OSSINING, N.Y. – Ossining sports writer Jane McManus makes a living disseminating information about sports to readers across the nation. In an upcoming 11-day trip to Georgia and Azerbaijan, her impact will be far more reaching.
McManus, a reporter for ESPN.com, will talk about the role of sports in America for females to girls and women in both countries of the former Soviet Republic. She is scheduled to leave Friday and will give as many as three speeches per day.
“It should be really interesting," said McManus, who will blog about her trip on espnW.com . “I finally have some piece of knowledge that may be useful.”
In both countries, particularly Azerbaijan, females are just beginning to see sports as an outlet. The recognition that sports can play an important part in the lives of females is just starting to develop.

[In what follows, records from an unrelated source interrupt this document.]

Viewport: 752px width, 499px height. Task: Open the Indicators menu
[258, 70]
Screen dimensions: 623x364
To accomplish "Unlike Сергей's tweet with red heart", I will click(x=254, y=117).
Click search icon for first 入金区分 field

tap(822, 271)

“Because of my background, I’m a huge advocate in the opportunities for women to play sports,’’ said McManus, who is also a roller derby athlete. “I think they brought me over there knowing my background.”

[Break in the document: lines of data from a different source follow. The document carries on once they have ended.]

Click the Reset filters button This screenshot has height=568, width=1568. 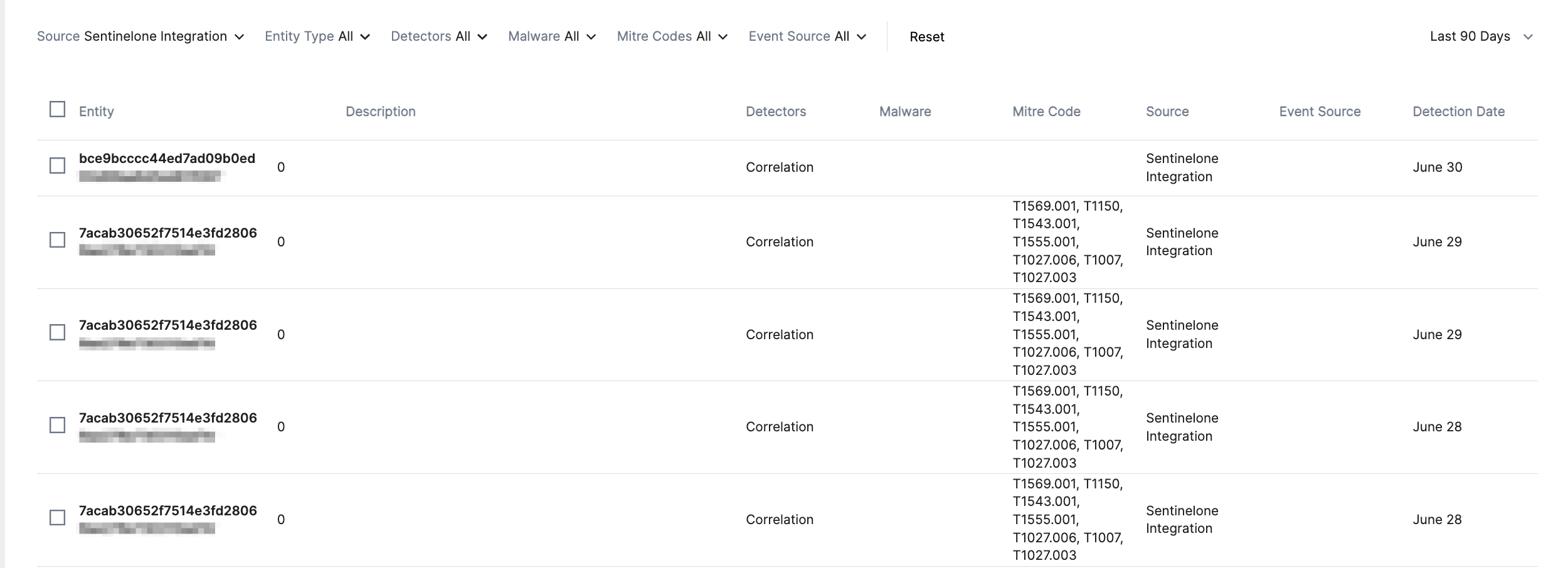pyautogui.click(x=926, y=37)
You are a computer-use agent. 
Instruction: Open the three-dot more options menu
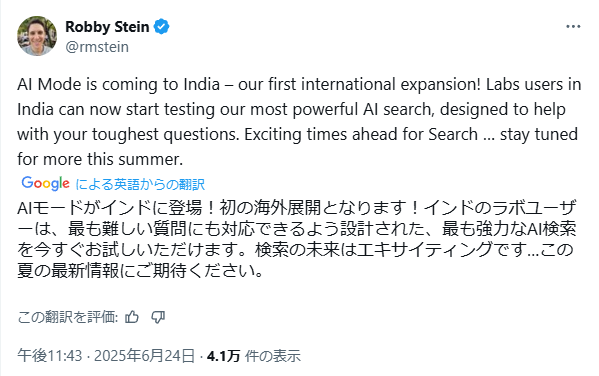point(573,26)
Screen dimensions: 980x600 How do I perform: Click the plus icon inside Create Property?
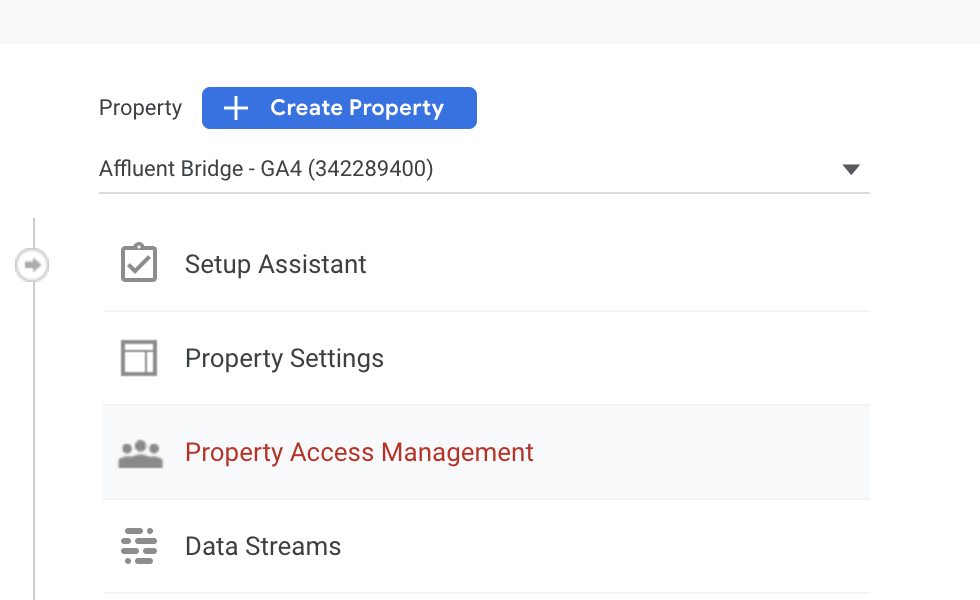tap(235, 107)
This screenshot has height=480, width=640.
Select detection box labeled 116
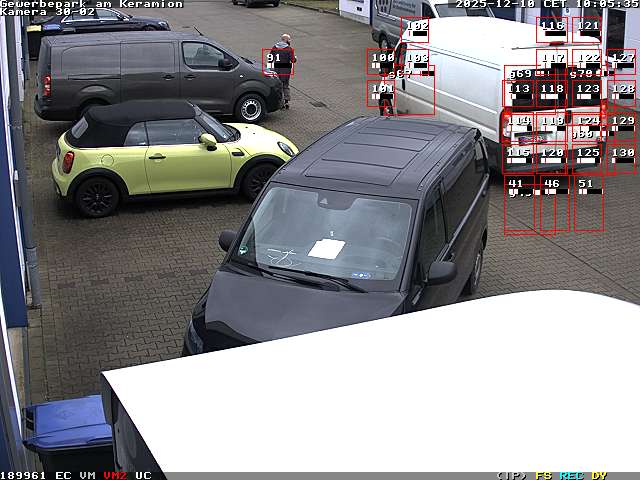click(551, 30)
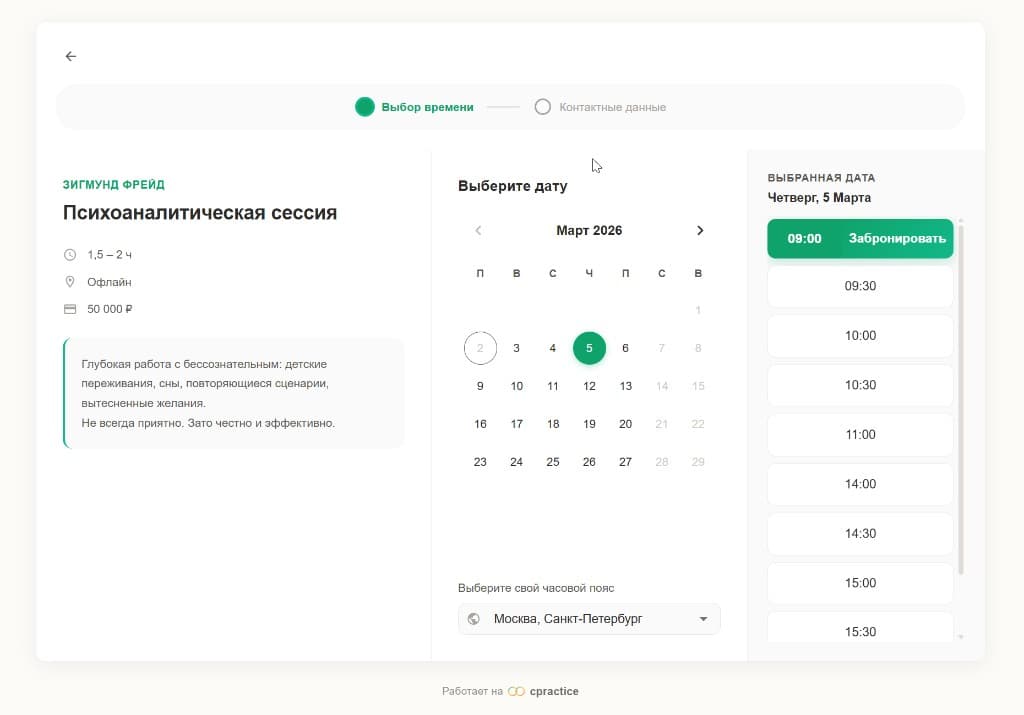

The U.S. State Department asked McManus in January to make the trip. A friend applied on her behalf as a potential speaker, and the State Department asked if she’d be interested. “I couldn’t imagine anyone would say no,’’ McManus said. “I love to travel.”
One topic McManus expects to address frequently in her talks is Title IX. The 1972 U.S. law guarantees equal participation rights for all sexes at institutions which receive federal financial assistance. Its impact has been felt most on the college athletic fields, where young women have far greater opportunities than those prior to the passing of the law.

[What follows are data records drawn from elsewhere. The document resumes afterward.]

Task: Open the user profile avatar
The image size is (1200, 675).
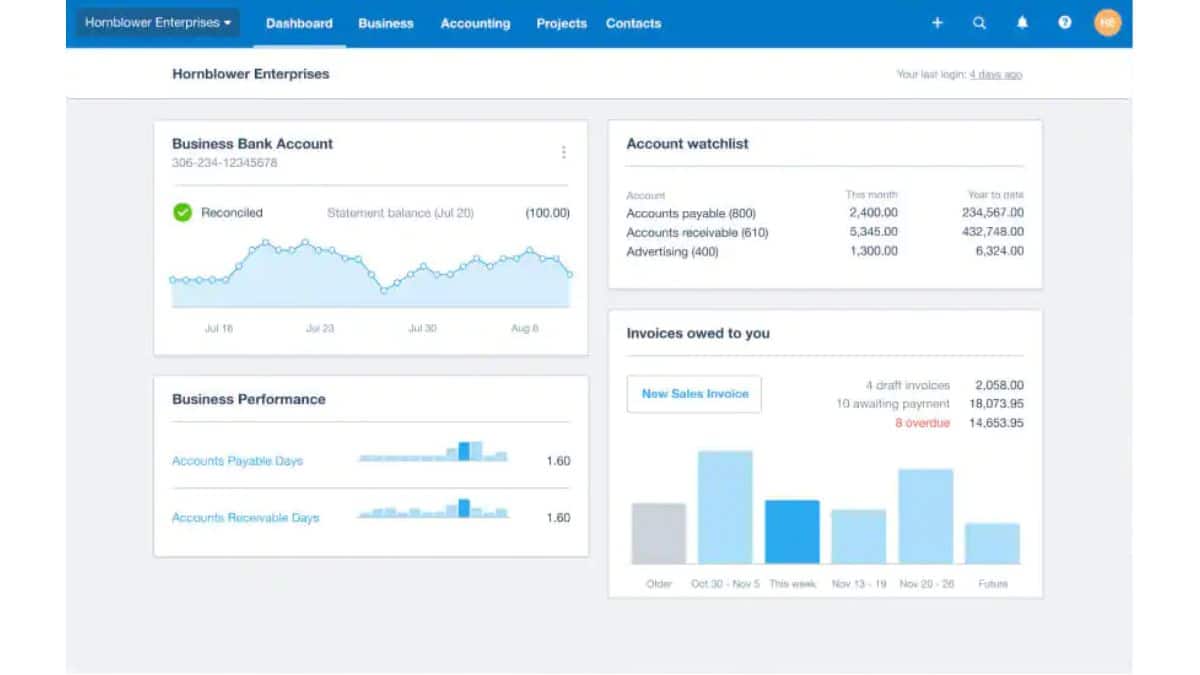Action: (x=1107, y=23)
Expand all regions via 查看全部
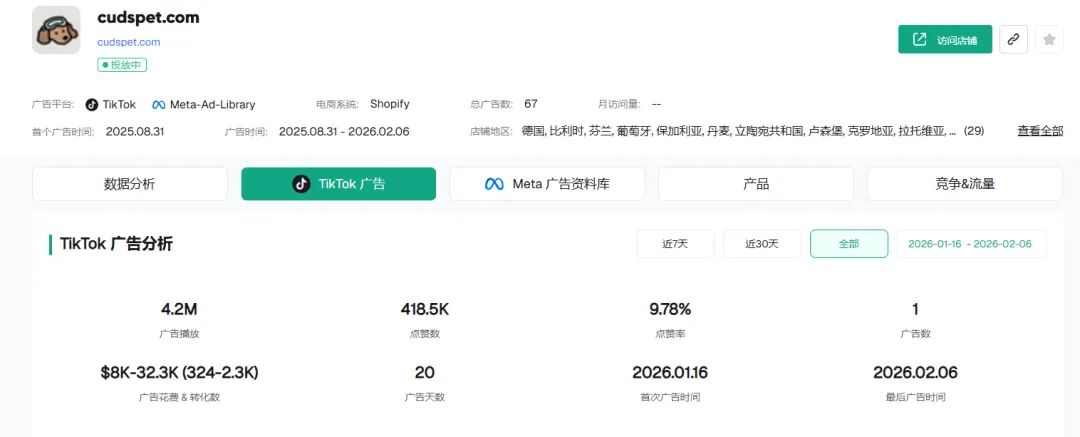 [1040, 131]
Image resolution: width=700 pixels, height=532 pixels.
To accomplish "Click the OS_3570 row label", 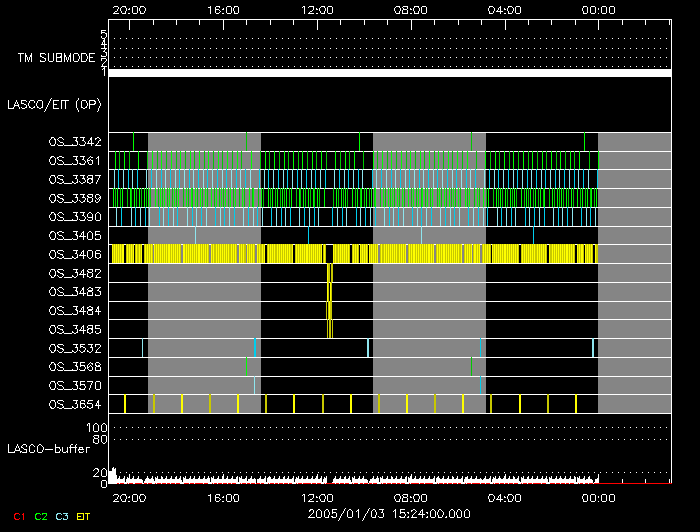I will (74, 385).
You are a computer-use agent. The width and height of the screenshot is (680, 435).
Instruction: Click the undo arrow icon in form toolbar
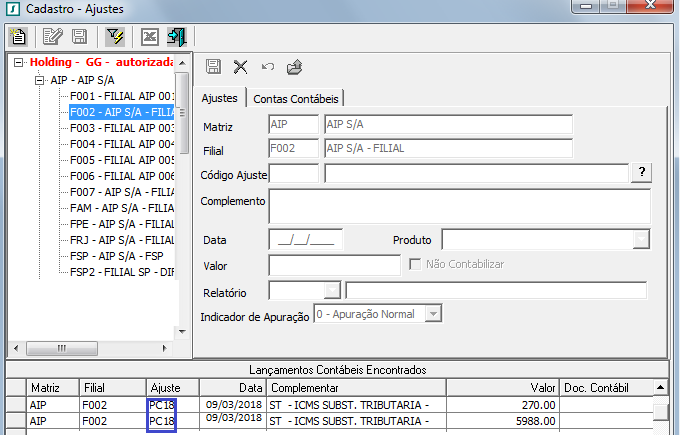tap(267, 67)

“I think there’s a certain amount of interest in that,’’ McManus said. “I don’t think there’s any arguing that it changed the landscape of women playing sports. I think there’s a little bit of a fascination about that, and how it can open doors over there. It’s neat because my own upbringing mirrors that of Title IX.”
McManus has had some public speaking roles, but none to the degree that she will have on her trip.
“I love hearing people’s questions,’’ she said. “I think my speaking will be less important than the dialogue that’s sparked afterwards. Each audience will bring its own set of interests. I’m looking forward to that back and forth, and writing about the women that I meet.”